:: Auszug ::
Bewusst vor einem Vortrag nicht über den Redner informieren?
Ich besuche zur Zeit viele Vorträge an der Volkshochschule, da die Karte, mit der man solche Veranstaltungen bei uns kostenlos unbegrenzt besuchen kann, wegen Corona dieses Semester noch verlängert wurde. Normalerweise schaue ich vorher nach, wer der Vortragende ist. Dieses Mal habe ich mich ganz kurzfristig entschieden, dort hinzugehen und vorher nicht recherchiert.
Es ging um den Psychoanalytiker C. G. Jung. Der Vortrag hat mir sehr gut gefallen. Der Vortragende war kompetent und man bekam wirklich ein Verständnis von der Theorie und Lust, sich weiter damit zu beschäftigen. Obwohl es nur anderthalb Stunden waren, brachte der Dozent sehr viel Wissen abwechslungsreich und mit vielen Aspekten rüber.
Zuhause habe ich dann über den Mann recherchiert. Ich war dann ein bisschen enttäuscht, weil er kein Diplom-Psychologe oder gar Psychiater war, sondern "nur" Heilpraktiker, aber mit wohl angefangenem Medizinstudium und Weiterbildungen an der C. G. Jung-Akademie in Zürich. Wenn ich mich vorher informiert hätte, dann wäre ich wahrscheinlich mit Vorurteilen beladen gewesen und hätte dem Vortrag nicht so objektiv folgen können. Er war nämlich wirklich gut und kein bisschen esoterisch angehaucht, sondern sehr rational.
Ist es vielleicht sogar besser, wenn man sich vorher nicht über Dozenten und Kursleiter informiert, um nicht mit Vorurteilen hineinzugehen? Wie macht ihr das? Möchtet ihr vorher wissen, welche Kompetenzen ein Dozent hat? Oder geht ihr lieber vorurteilsfrei in einen Kurs und beurteilt den Kurs objektiv, ohne Wissen über die Ausbildung und den Beruf des Vortragenden?
Ich denke, dass es davon abhängig ist, ob man den Redner bereits kennt oder nicht. Grade dann, wenn man regelmäßig zu solchen Veranstaltungen geht, dann kennt man bestimmte Redner schon und weiß, ob einem die Art des Vortrages gefällt oder nicht. Wenn sie einem nicht gefällt oder man aus den Vorträgen des bestimmten Redners nichts mitnehmen kann, dann bringt es einem auch nichts, wenn man in dem Vortrag sitzt und total genervt ist. Mir wäre also hier der Überraschungsfaktor zu groß.
:::
Aufgabe 1:
Schreiben Sie aus dem Auszug den Abschnitt ab, der bei „Zuhause habe ich“ beginnt und bei „sondern sehr rational.“ endet.
Aufgabe 2:
Übersetzen Sie diesen Satz aus dem Auszug ins Englische: „Wenn ich mich vorher informiert hätte, dann wäre ich wahrscheinlich mit Vorurteilen beladen gewesen und hätte dem Vortrag nicht so objektiv folgen können.“
Aufgabe 3:
Erklären Sie in ein bis drei Sätzen anhand des Auszugs, warum die schreibende Person zurzeit viele Vorträge an der Volkshochschule besucht.
:: Erfasste Daten ::
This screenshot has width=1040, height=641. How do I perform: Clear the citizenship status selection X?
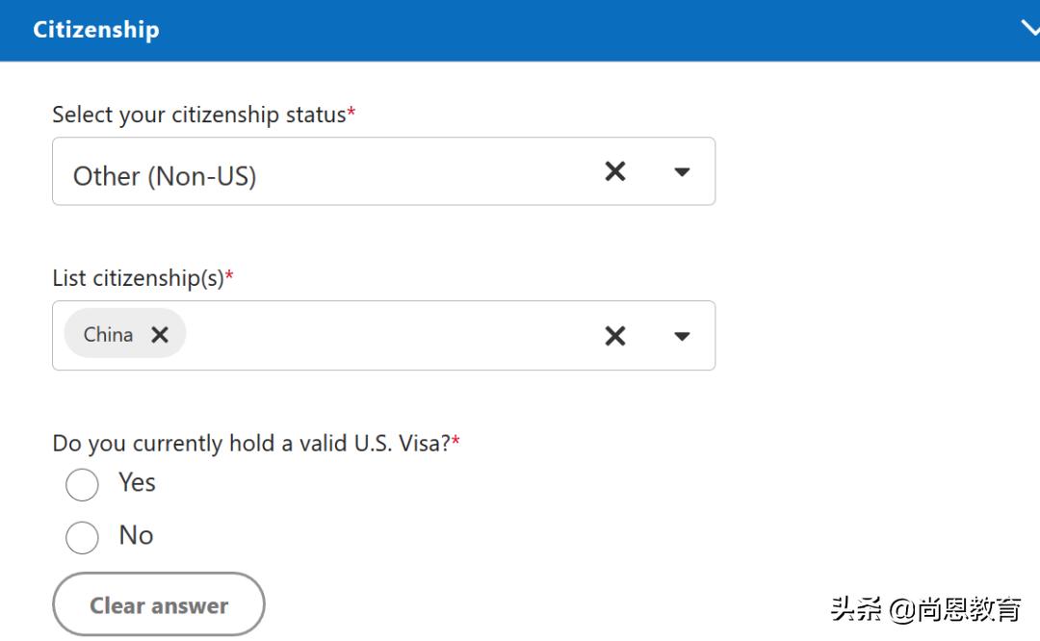(614, 171)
:::
Lösung 1:
Zuhause habe ich dann über den Mann recherchiert. Ich war dann ein bisschen enttäuscht, weil er kein Diplom-Psychologe oder gar Psychiater war, sondern "nur" Heilpraktiker, aber mit wohl angefangenem Medizinstudium und Weiterbildungen an der C. G. Jung-Akademie in Zürich. Wenn ich mich vorher informiert hätte, dann wäre ich wahrscheinlich mit Vorurteilen beladen gewesen und hätte dem Vortrag nicht so objektiv folgen können. Er war nämlich wirklich gut und kein bisschen esoterisch angehaucht, sondern sehr rational.

Lösung 2:
If I had informed myself beforehand, I would probably have been burdened with prejudices and would not have been able to follow the lecture so objectively.

Lösung 3:
Mit einer bestimmten Karte kann man dort Veranstaltungen kostenlos und unbegrenzt besuchen. Diese Karte wurde wegen Corona für dieses Semester noch verlängert.